In fact I attended one of those institutes, and was there exposed for the first time to cataloging history and theory, filling in all those empty spaces from a library education that lacked those subjects. I gained a good bit of confidence from those, and enjoyed them thoroughly, for some of the reasons Janet cites. But in this day and age, the likelihood of repeating that huge effort, particularly since there will be no generally agreed date of implementation, is infinitesimal. Not with library budgets in the state they’re in at the moment.
And I would say that I think what we need more than training is decent tools, not necessarily for the rules themselves (I think RDA Online will do that fairly well, for a price), but to create the data, and start sharing it.

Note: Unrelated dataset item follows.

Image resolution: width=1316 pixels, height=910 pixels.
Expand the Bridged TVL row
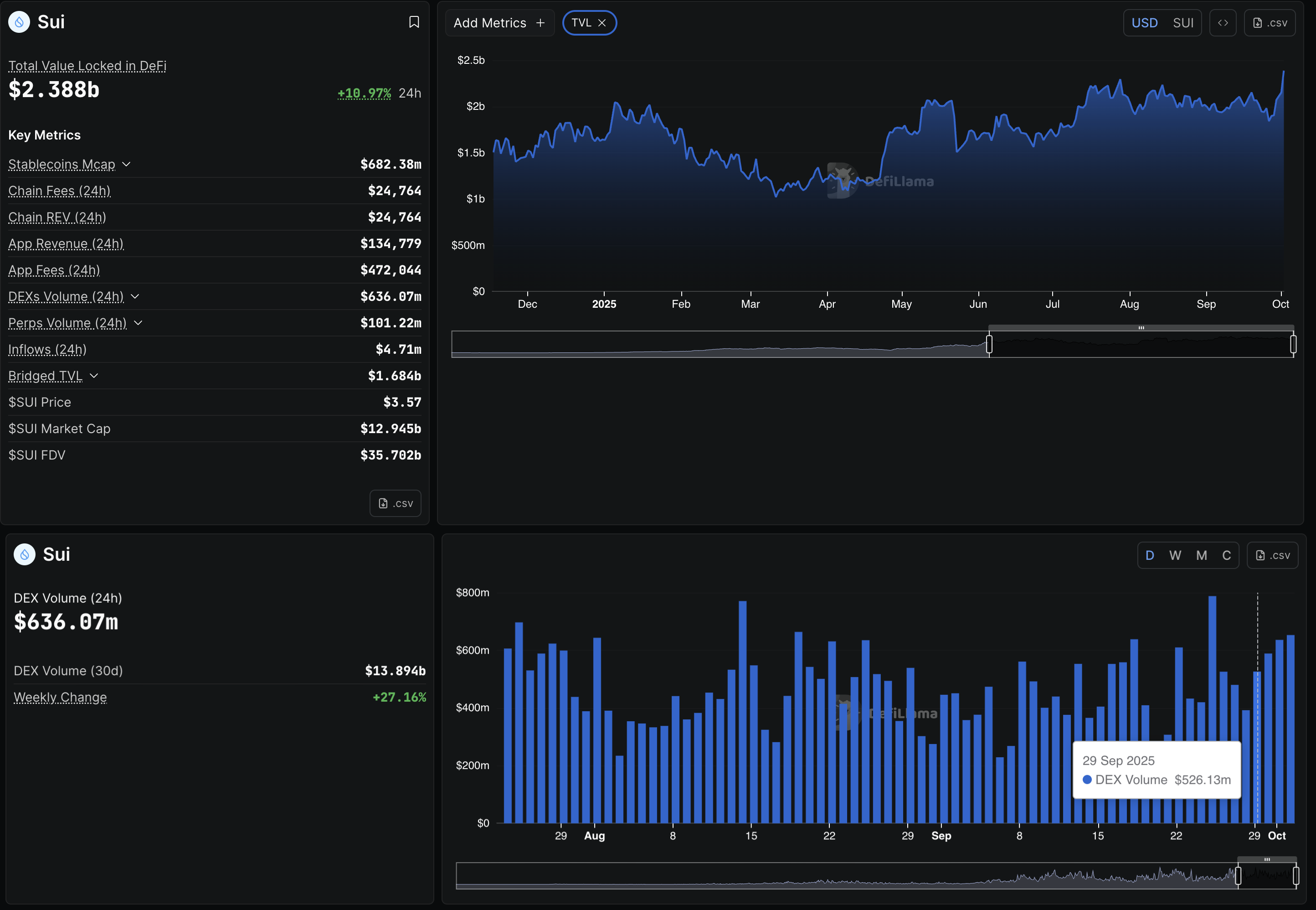(94, 376)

Arlene Taylor was the last speaker, and towards the end of her presentation she quoted from her mentor Kathryn Henderson:
“It was a valuable experience to have been present in the last four years of code revision in the 1960s. I learned much about the politics of code revision. I can well remember revision members from large institutions like Yale standing up and saying, “We will not change our catalogs to the new forms.” Of course, that was in the days of card catalogs. But I don’t know if it’s really any easier to change them today. Change always comes hard. From what I hear, politics is still the driving force.”